Ebola, NGO operations, and the communication challenge behind the response

How NGOs can communicate clearly with staff and volunteers during Ebola, disease outbreaks, and public health emergencies

Published on
May 21, 2026

The latest Ebola emergency in DRC and Uganda is, first and foremost, a public health crisis. The response belongs to health authorities, local communities, humanitarian organisations and specialist partners on the ground.

But for NGOs operating in and around affected regions, outbreaks also create a wider operational challenge. Teams may be dispersed across field sites, offices, transport routes, partner locations and border areas. Volunteers may be moving between communities. Information can change quickly. Anxiety, misinformation and fatigue can make even routine coordination more difficult.

In these conditions, communication is not just about sending an update. It is about knowing who needs to receive which instruction, at what moment, and through which channel.

That distinction matters. A general awareness message may be appropriate for country teams. A movement restriction may only apply to people in a particular health zone. A reassurance message may be needed for volunteers who are nearby but not directly exposed. A check-in may be required for staff travelling through an affected area. Treating all of these audiences as one group can create confusion, noise and unnecessary escalation.

AtlasNXT now enables NGOs to mass notify staff, volunteers and operational teams from one platform, helping organisations reach people quickly when conditions change. More importantly, it supports a more precise model of communication: messages can be shaped around location, role, team or operational context, so the right people receive information they can act on.

For humanitarian organisations, that can make a practical difference. During a disease outbreak, security incident, border disruption or sudden evacuation, leaders need more than a broadcast tool.

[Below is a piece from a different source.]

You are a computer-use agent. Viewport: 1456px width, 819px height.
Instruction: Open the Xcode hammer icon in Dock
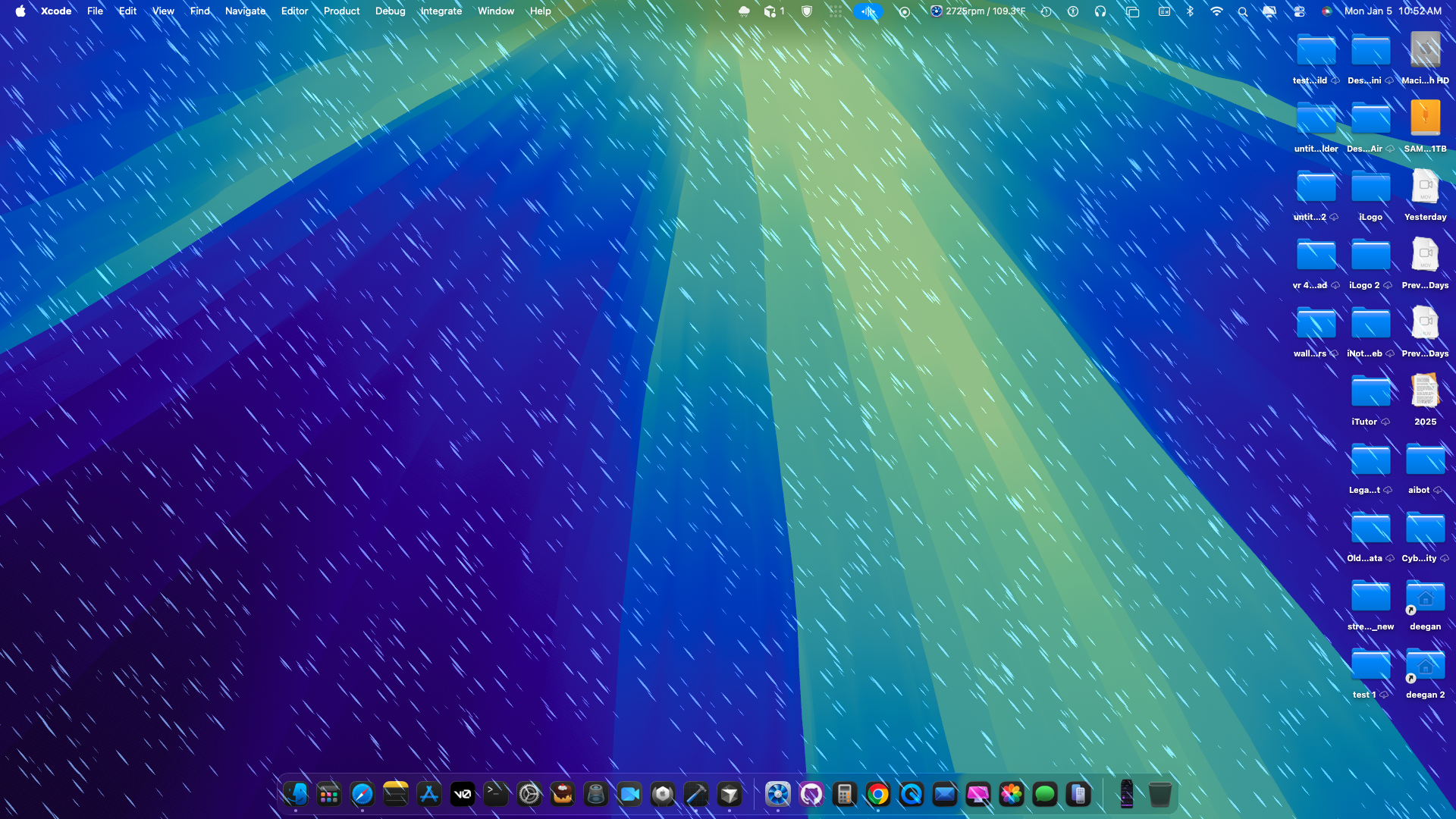point(696,794)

They need a way to move from awareness to action: identifying who may be affected, issuing clear instructions, requesting acknowledgement and maintaining a shared operational picture as the situation develops.

Technology is not the response. People are. But in complex humanitarian environments, good technology can reduce the burden on already stretched teams by making communication faster, clearer and more targeted.

As NGOs continue to review lessons from previous Ebola responses, one operational question is worth asking alongside the medical and programme lessons:

If conditions changed today, could we reach the right staff and volunteers quickly — and know who had understood what to do next?